I risultati preliminari relativi alle prime fasi, pubblicati sulla prestigiosa rivista The Lancet, sono molto promettenti. Il vaccino, dall’impronunciabile nome ChAdOx1 nCoV-19, ha infatti indotto una forte risposta immunitaria e degli effetti avversi moderati e limitati. Se gli studi clinici saranno positivi, potrebbe essere disponibile «in qualsiasi momento a partire da settembre», ha dichiarato Mene Pangalos, neuroscienziato e dirigente di AstraZeneca.
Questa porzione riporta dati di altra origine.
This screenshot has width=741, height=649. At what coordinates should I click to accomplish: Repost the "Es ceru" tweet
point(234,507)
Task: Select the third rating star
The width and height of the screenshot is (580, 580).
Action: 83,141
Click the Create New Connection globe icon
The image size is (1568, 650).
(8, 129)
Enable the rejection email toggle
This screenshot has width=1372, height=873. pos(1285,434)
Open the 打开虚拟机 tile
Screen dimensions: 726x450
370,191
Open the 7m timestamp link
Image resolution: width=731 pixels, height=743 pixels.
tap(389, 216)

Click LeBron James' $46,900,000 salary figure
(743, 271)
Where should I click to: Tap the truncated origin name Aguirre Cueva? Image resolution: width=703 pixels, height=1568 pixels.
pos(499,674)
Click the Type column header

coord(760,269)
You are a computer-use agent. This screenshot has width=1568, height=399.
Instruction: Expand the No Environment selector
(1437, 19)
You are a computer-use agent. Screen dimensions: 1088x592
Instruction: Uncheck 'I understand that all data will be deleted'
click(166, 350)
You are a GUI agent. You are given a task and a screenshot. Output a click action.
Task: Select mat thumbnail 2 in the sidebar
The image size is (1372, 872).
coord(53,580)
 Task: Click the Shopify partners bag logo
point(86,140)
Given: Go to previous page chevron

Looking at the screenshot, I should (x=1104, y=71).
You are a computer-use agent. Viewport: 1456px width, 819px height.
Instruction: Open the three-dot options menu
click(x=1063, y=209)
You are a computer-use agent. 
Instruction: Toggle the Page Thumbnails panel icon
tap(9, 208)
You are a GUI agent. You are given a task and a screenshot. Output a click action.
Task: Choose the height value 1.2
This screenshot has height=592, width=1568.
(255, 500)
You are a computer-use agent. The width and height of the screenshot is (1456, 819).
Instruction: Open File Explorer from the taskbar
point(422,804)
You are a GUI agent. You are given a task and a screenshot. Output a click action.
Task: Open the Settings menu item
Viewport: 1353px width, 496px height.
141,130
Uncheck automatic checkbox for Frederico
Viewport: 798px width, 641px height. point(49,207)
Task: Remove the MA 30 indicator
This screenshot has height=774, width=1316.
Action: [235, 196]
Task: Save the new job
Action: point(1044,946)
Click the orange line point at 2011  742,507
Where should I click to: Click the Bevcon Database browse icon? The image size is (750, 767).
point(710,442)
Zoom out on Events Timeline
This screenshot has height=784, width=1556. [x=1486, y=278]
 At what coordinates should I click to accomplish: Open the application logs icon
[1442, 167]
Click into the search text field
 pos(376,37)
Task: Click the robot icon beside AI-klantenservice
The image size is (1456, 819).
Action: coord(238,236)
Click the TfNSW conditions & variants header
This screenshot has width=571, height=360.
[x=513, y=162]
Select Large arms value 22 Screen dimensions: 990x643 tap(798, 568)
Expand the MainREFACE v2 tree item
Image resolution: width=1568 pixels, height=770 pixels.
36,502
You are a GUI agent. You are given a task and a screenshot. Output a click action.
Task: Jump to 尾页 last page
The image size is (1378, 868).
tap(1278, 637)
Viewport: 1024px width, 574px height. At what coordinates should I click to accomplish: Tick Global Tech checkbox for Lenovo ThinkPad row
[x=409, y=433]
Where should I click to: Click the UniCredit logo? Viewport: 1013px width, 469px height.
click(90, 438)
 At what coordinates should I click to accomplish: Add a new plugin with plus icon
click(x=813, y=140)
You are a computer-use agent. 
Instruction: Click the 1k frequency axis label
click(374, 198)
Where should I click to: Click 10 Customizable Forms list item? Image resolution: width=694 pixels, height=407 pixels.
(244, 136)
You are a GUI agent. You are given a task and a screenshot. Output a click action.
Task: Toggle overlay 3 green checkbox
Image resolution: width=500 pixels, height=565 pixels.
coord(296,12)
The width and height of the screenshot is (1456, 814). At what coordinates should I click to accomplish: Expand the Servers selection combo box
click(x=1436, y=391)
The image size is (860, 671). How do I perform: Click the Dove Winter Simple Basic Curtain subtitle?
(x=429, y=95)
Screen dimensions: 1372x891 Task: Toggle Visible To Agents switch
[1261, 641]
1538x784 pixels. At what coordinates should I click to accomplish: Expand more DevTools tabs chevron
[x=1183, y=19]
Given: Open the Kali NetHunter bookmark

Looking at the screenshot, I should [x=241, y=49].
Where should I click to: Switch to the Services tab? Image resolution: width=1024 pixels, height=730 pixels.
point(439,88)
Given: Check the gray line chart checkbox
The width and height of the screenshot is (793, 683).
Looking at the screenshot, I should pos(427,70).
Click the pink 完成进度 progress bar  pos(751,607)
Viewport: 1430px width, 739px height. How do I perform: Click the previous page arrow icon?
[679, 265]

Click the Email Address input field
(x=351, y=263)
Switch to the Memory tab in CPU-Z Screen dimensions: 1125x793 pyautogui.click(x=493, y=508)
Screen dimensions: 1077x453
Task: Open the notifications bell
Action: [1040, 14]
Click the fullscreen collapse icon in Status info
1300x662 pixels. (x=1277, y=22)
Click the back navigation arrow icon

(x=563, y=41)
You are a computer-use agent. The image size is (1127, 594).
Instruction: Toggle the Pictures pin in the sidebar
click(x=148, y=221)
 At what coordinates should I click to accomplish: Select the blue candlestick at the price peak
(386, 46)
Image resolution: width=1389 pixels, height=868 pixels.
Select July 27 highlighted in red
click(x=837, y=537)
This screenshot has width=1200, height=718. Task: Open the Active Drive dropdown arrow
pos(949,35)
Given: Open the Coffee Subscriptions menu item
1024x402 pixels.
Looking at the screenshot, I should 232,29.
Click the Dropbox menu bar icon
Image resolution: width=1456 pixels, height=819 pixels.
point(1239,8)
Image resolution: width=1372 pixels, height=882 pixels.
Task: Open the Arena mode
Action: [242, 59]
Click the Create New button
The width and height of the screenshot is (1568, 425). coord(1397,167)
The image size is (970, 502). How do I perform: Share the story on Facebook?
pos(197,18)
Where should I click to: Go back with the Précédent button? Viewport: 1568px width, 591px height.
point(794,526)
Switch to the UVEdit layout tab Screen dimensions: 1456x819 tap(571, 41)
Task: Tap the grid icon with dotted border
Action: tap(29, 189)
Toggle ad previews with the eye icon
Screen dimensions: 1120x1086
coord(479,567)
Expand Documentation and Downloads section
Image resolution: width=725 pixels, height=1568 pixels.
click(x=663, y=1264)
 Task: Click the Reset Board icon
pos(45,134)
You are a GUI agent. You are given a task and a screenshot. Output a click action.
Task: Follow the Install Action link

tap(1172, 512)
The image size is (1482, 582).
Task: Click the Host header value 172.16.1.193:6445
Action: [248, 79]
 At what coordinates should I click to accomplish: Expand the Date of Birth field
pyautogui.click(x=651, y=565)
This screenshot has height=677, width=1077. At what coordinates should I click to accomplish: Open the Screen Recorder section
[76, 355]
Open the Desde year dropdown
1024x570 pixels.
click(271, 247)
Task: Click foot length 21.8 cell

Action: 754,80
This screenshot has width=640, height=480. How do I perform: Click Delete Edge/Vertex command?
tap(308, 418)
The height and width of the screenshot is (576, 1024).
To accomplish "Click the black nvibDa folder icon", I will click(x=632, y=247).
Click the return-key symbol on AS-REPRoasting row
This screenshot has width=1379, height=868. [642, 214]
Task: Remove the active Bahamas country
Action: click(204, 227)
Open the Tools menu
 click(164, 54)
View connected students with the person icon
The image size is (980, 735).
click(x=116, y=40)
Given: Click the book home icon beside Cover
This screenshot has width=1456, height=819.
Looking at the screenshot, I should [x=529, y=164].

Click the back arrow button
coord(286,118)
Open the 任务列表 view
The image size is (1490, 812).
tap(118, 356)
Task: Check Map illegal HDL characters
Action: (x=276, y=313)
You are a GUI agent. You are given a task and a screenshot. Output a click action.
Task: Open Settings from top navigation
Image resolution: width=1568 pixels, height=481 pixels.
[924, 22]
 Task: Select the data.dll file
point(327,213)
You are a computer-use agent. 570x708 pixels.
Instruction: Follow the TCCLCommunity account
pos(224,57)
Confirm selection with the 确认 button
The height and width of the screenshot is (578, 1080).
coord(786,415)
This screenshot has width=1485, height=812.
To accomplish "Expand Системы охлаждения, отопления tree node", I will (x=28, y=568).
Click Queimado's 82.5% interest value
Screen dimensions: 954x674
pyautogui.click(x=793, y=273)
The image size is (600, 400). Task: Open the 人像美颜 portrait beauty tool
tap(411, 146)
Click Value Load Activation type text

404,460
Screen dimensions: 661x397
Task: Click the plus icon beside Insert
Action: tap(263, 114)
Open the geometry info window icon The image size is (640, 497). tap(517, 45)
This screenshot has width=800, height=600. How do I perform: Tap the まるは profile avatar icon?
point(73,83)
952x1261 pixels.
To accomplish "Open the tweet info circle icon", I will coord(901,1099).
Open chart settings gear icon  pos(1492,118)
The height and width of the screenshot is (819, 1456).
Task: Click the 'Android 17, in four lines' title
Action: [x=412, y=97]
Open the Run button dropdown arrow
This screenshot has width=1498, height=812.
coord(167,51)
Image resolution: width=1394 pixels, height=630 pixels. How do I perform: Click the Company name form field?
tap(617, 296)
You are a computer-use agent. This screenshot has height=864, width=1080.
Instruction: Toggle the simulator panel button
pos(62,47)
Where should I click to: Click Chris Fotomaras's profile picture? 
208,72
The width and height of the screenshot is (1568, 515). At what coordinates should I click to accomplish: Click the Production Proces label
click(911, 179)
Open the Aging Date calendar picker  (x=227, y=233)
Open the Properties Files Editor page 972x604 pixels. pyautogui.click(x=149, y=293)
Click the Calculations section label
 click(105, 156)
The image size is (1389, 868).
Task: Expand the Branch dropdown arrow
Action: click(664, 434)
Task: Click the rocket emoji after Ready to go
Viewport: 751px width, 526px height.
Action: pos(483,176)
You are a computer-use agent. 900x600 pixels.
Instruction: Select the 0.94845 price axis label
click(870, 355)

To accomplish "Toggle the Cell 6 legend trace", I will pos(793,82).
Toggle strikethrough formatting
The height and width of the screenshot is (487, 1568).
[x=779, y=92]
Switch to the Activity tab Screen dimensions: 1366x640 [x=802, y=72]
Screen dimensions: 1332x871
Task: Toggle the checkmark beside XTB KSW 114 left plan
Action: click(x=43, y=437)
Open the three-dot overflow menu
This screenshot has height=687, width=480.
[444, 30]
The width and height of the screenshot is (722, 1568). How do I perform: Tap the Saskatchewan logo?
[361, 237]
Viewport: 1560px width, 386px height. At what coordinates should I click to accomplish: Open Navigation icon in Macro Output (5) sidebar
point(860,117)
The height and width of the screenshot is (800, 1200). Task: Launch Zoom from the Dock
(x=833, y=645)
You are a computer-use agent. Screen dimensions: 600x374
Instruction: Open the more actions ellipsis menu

Insomma, gli scienziati italiani continuano a farsi valere. Come ha cinguettato il titolare della Salute Roberto Speranza, «i nostri ricercatori sono al lavoro senza sosta per vincere la sfida al virus».
Non c’è, naturalmente, grande rivalità in una competizione con un obiettivo così importante, ma una volta di più possiamo essere orgogliosi delle nostre eccellenze. A maggior ragione perché abbiamo anche molte ragioni di ottimismo. O meglio, in omaggio al Ministro nomen omen, abbiamo molte ragioni di Speranza.